Problem:
Your answer should consist of each line from the data below that contains "will".

Record extracts:
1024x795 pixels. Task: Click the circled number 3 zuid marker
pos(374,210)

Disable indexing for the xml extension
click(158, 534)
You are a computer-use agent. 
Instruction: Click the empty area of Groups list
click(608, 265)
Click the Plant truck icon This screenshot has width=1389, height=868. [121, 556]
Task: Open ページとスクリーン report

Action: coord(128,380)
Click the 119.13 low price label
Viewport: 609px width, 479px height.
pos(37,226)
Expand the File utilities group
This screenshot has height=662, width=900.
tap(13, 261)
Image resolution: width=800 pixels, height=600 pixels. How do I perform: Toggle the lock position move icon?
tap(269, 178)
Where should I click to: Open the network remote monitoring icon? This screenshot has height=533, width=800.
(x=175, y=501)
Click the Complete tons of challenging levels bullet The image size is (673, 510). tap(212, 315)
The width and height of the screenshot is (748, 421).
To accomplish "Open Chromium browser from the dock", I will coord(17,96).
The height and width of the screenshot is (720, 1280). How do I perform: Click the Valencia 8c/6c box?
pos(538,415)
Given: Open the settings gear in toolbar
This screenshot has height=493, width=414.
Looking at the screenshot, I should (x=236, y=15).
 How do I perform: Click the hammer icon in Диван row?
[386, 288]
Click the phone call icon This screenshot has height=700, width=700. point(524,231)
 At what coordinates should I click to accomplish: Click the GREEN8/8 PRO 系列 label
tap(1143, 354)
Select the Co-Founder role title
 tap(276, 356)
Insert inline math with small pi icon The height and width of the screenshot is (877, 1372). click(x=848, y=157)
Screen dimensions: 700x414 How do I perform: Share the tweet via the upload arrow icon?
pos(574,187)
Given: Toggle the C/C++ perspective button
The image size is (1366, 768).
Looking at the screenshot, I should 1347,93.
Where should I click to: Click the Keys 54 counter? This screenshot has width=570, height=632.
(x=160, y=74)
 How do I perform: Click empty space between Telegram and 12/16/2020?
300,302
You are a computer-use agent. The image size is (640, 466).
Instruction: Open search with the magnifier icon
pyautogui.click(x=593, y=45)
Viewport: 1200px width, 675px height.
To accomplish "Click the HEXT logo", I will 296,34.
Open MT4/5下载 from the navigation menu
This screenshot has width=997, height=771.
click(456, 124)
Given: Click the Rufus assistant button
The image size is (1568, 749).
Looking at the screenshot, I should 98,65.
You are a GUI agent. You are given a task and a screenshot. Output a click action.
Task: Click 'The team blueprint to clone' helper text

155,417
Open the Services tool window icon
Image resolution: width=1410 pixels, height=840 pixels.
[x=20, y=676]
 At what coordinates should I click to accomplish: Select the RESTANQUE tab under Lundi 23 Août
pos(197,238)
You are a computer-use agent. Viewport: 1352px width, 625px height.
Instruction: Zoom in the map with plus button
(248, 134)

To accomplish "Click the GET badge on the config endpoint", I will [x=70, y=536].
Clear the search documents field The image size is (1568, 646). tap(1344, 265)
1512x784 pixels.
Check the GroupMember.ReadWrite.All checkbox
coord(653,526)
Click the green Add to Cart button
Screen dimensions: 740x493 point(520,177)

Output of the exercise:
To accomplish "Open Chromium browser from the dock", I will coord(17,96).
To accomplish "Click the HEXT logo", I will 296,34.
To accomplish "Click the GET badge on the config endpoint", I will [x=70, y=536].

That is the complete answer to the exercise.